The core innovation is the new approach to combining human-like reasoning with practical execution. DeepSeek-V3.2 is the company’s “first model to integrate thinking directly into tool-use,” supporting the use of external resources like search engines, calculators, and code executors.
The model offers two distinct operational modes:
- Thinking Mode (accessible via the deepseek-reasoner model name): The model outputs a chain-of-thought (CoT) reasoning process before delivering the final answer, enhancing accuracy on complex tasks.
- Non-Thinking Mode (accessible via the deepseek-chat model name): Provides a fast, direct final response.
The startup claims that the new standard service matches the performance of OpenAI’s flagship GPT-5 across multiple reasoning benchmarks and achieves a seamless blend of logical inference with real-world tool execution.
The second release, DeepSeek-V3.2-Speciale, is a high-compute variant designed to “push the inference capabilities of open-source models to their limits.” This model focuses primarily on achieving maximum reasoning and long-thinking capabilities, particularly in academic and complex logical fields.

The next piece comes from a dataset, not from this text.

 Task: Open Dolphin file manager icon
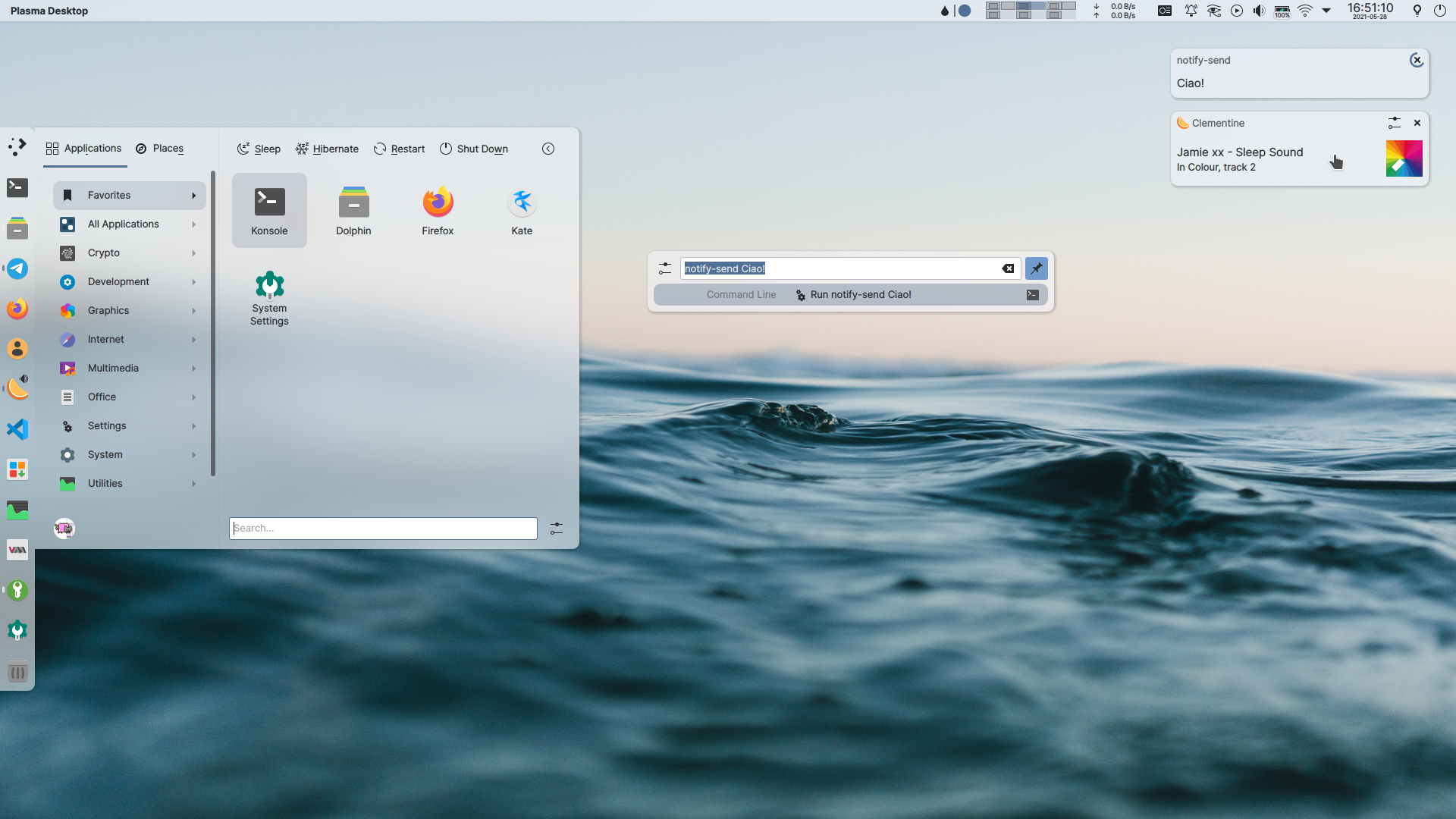(353, 210)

Benchmarking Giants: DeepSeek claims the V3.2-Speciale version matches the performance of Google’s latest Gemini-3 Pro and, in some benchmarks like the American Invitational Math Examination (AIME) and software development tasks (SWE Multilingual), it even surpasses GPT-5.

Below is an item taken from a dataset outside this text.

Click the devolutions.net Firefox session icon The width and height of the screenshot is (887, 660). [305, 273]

Gold-Medal Performance: The Speciale model demonstrated gold-medal level performance on standardized tests requiring complex problem-solving, such as the International Math Olympiad (IMO) and the International Olympiad on Informatics (IOI).
However, the pursuit of maximum reasoning comes with a caveat: the Speciale variant consumes significantly more tokens (e.g., 77,000 tokens for Codeforces problems, compared to Gemini’s 22,000) and is currently API-only, prioritizing depth over the cost-efficiency of the standard V3.2 model.
Technical Foundations and Market Impact
DeepSeek’s rapid innovation builds on three key technological breakthroughs mentioned in their technical report, DeepSeek-V3.2: Pushing the Frontier of Open Large Language Models:
- DeepSeek Sparse Attention (DSA): This redesigned attention architecture optimizes computational costs and significantly speeds up processing for long inputs (up to 128,000 tokens) without sacrificing output quality.
- Scalable Reinforcement Learning (RL) Framework: A massive scale-up in the post-training alignment phase to enhance overall capability.
- Agentic Task Synthesis Pipeline: A new method for training AI agents by creating thousands of executable scenarios based on real-world problems (like GitHub issues).
This release, which follows the company’s breakthrough model in January 2025, solidifies DeepSeek’s role as a major disruptor in the global AI race, particularly in the open-source community, by offering frontier-level performance at competitive costs. Just last week, the company released DeepSeekMath-V2, an open model with strong theorem-proving capabilities, underscoring its relentless research pace.